Megan the receptionist answered. She has that harsh nasal tone that is common among young women these days, something that sounds like an ear-torturing blend of a donkey bray and a Skill saw cutting through sheet metal. I found myself longing for the days when Americans spoke with that easy-on-the-ears faux British accent as one might hear from Cary Grant (although he actually was British. Go figure.) “I’ve been watching too many Turner Classic Movies,” I thought.

“Yes, Megan, dahling (imitating Cary Grant), you see, I’m on holiday in the mountains and blew out a contact lens, stepped on a pop top, cut my heel and all that jazz. You know? Would you be so kind as to authorize these fine folks at Walmart (“It is Walmart, is it not?” I asked the snowy-haired woman, cupping the phone. I wanted to appear sophisticated)…yes, these fine folks at Walmart need your permission. Can I count on you Megan?”

“Hold please,” Megan honked.

I began to perspire. Cary Grant never perspired. “This isn’t working,” I thought. Indeed it wasn’t. Megan got back on the phone.

“You are overdue for your annual eye exam. We will need to schedule you for a new one before we can authorize a disbursal.”

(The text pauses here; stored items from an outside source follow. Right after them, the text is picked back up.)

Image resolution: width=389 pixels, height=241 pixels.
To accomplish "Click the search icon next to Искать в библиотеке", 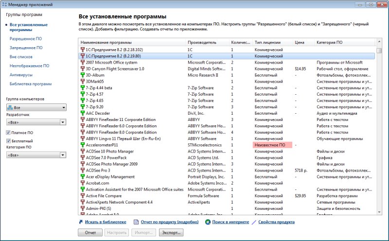I will click(81, 222).
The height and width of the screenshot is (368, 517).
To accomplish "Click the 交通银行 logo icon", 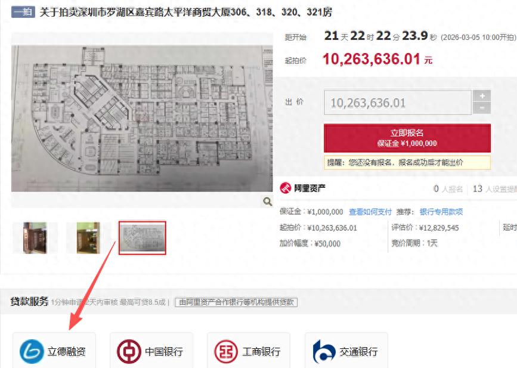I will click(324, 351).
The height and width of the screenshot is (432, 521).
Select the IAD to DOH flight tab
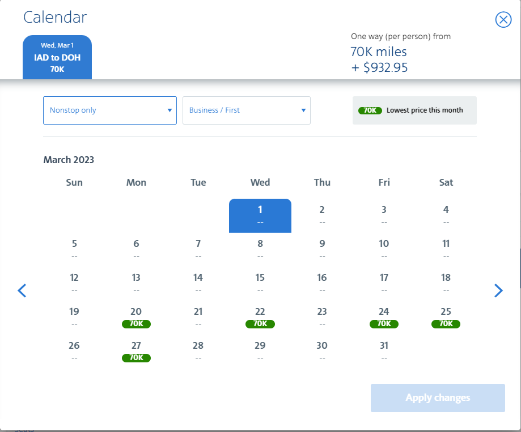pyautogui.click(x=57, y=57)
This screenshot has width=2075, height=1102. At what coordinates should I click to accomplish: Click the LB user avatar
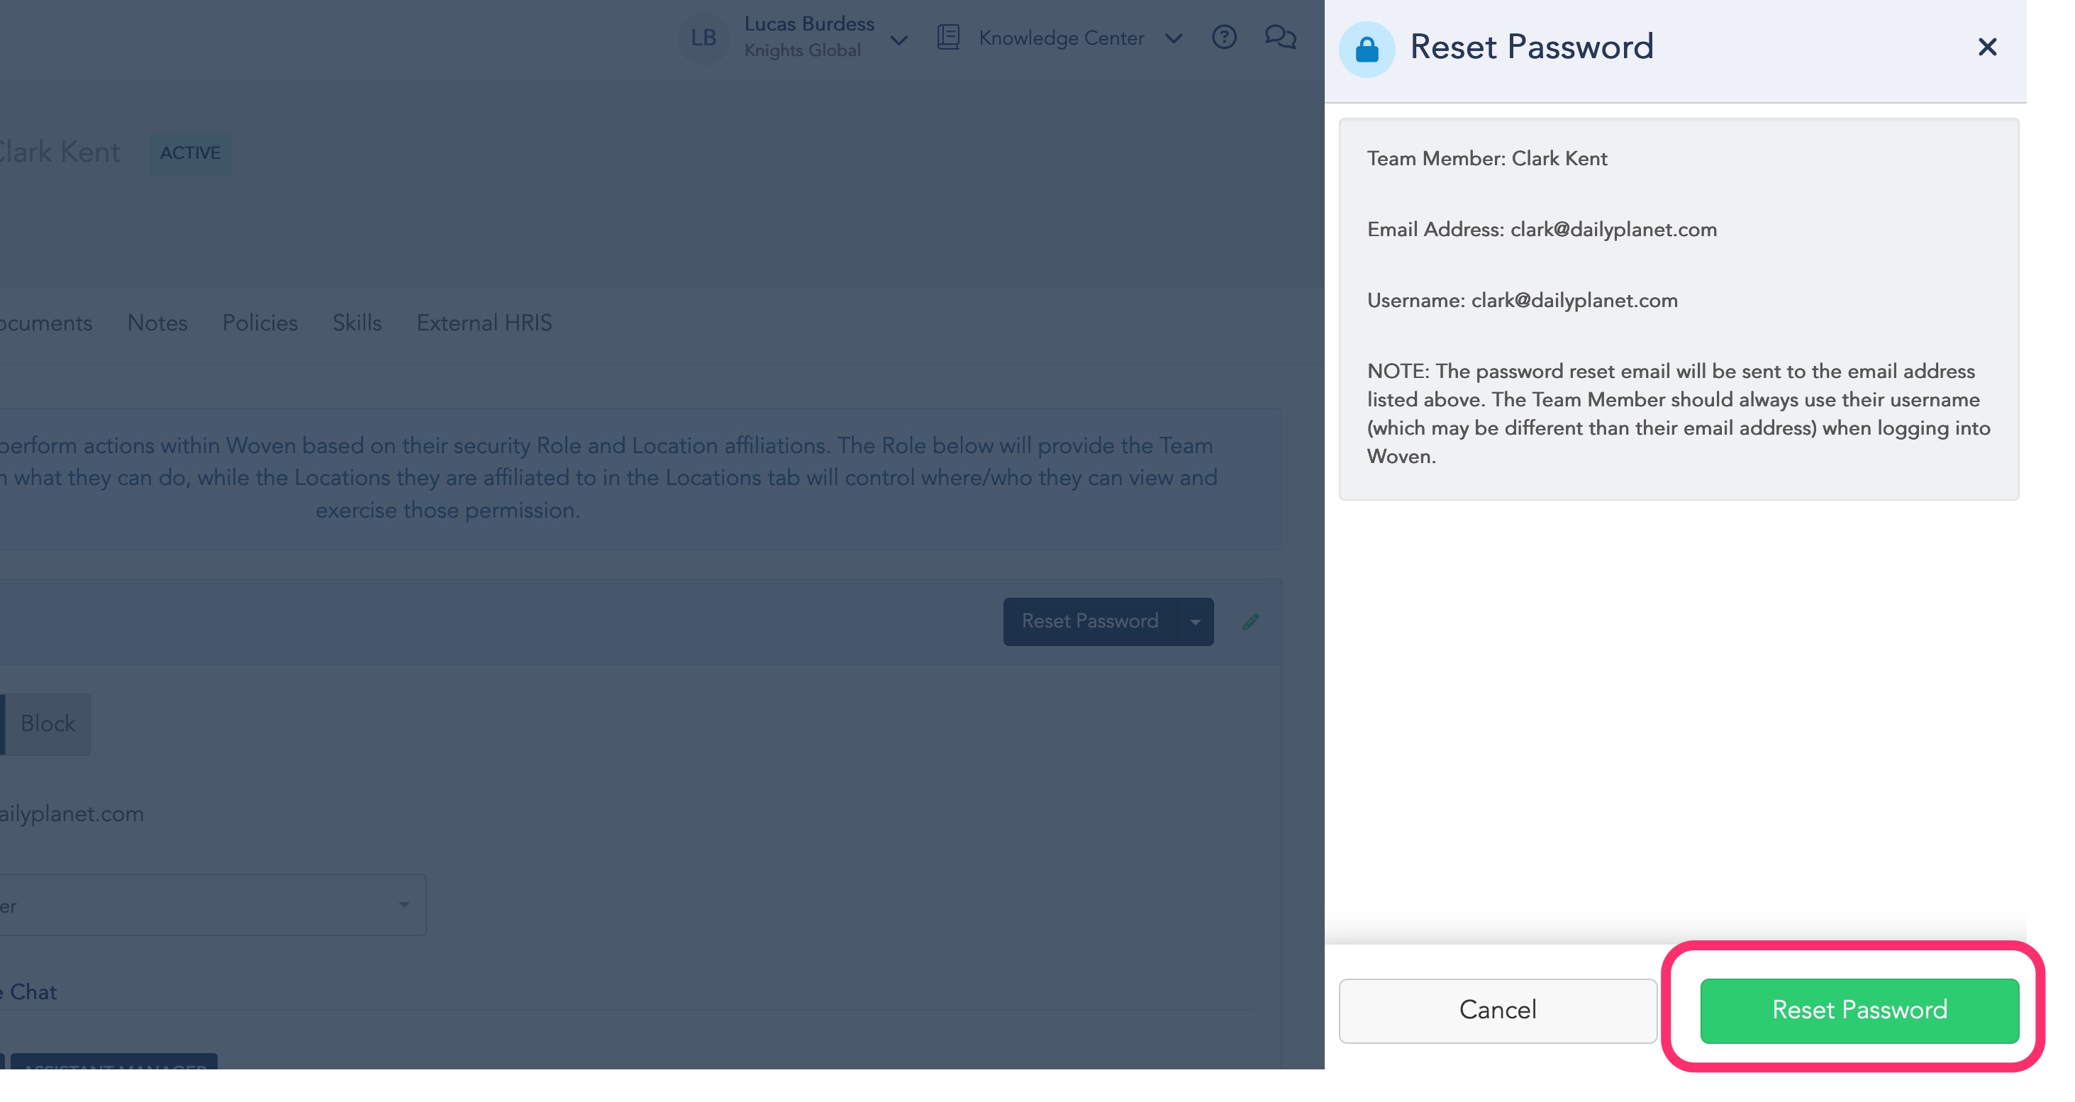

“But, but…” I sputtered. “You seen, I’m on vacation and…”

“Hold please.”

I was defeated.

Minutes later, I wandered the aisles of the Super Walmart, feeling rejected, perusing with disinterest the Hello Kitty backpacks, triple pepperoni giant frozen pizzas, and lime green Super-Soaker squirt guns. I was angry. I was hurt. I was unable to find a single flask of Califia Farms Toasted Coconut Soy-Free Almond Milk Blend in the whole fricking store. Shiploads of useless Chinese shit, I thought, and not one bottle of almond milk. And no contact lens.

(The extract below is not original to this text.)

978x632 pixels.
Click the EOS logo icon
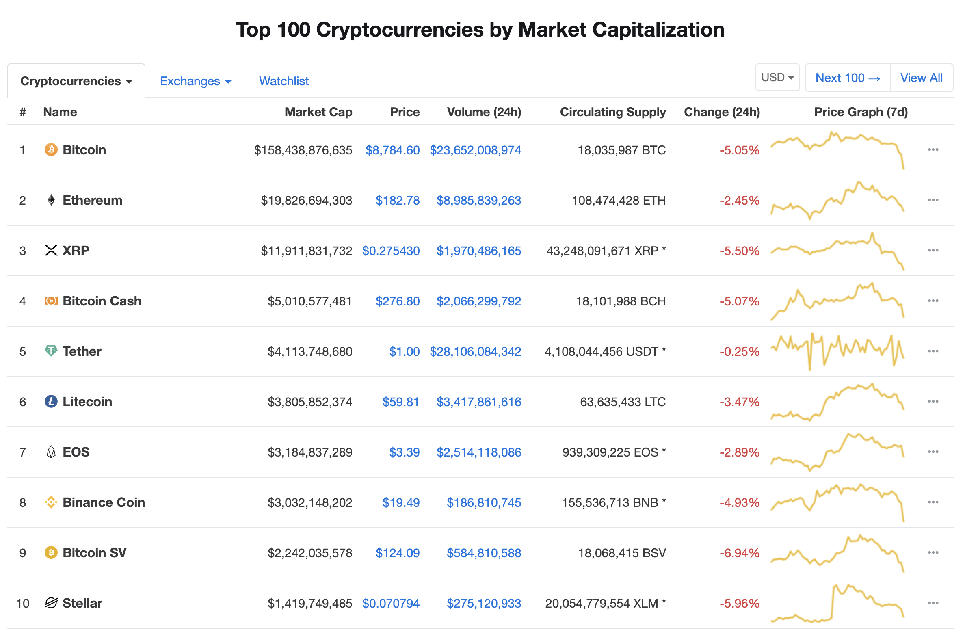tap(51, 452)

I wandered aimlessly to the sporting goods section. Maybe it was my animus toward the world, the way it has evolved. The madness of it all. Maybe it was the jingoist prattle coming from Republicans…the meanness, the white anger, the petty blaming, the bellicose nonsense. Maybe it was the lime green Super-Soaker, but when I saw rows of guns for sale, all dull grey and menacing. Then I got an idea!

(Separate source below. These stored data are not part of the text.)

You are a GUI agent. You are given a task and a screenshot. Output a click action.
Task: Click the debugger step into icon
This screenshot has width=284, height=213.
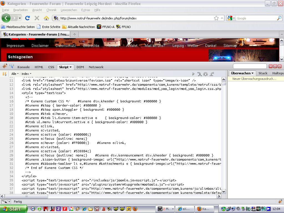[x=199, y=74]
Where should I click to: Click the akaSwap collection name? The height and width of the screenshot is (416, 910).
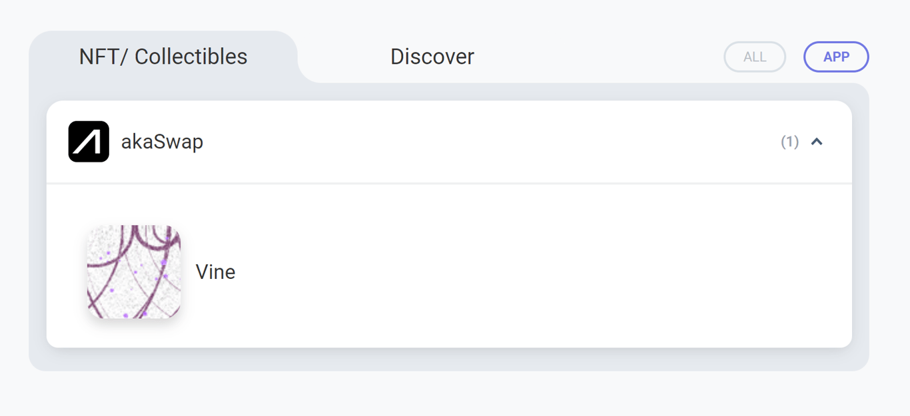[x=163, y=142]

Georgia is an open carry state. The governor has publicly declared a “guns everywhere” policy. So why not here? I pondered.

“How much for that one?” I said, pointing to a particularly badass looking pistol, squinting at it with one good eye.

“$299. And we have a 20% off sale on ammo,” the clerk said, a young man in his 20’s with a Samurai hair bob.

“No thanks. Just the gun please. Will you take a credit card?”

“Yep. That and your license for the background check.” I handed him both. In ten minutes, I was packing heat. I walked back toward the front of the store, without my contact lens or almond milk, but carrying a black Smith & Wesson M&P .177 BB Air Gun in a paper bag.

I stopped in the candy aisle, removed the gun from its box, and inflated the bag with a few nervous breaths. I strolled into the Eye Center, and with one smooth movement, popped the bag while pointing the gun at the ceiling. I leveled the unloaded pistol at the woman with the white hair. She looked up and wet herself. An obese tattooed women wearing black yoga pants whimpered a prayer to baby Jesus. The only other sound was the whir of electric carts as seniors raced to safety at top speed…about 2 mph.

“Gimme the goddamn contact lens or everybody dies,” I shouted. I had dropped the Cary Grant accent. Al Pacino was more like it, although I resisted the strong temptation to holler “Say hello to my little friend!”

I was given the lens. With stunning clarity of vision, I walked back to the sporting goods department where I returned the gun in its original packaging. The police were waiting for me when I exited the store.

I am now in a Toccoa jail cell on a charge of armed robbery, but it’s not so bad. My worries about finding employment are over. I have a roof over my head, and daily access to a well-equipped gym with showers. I get three meals a day, all free, plus free health care. I can have as many contact lenses as I want. No charge.

Who says America isn’t great already?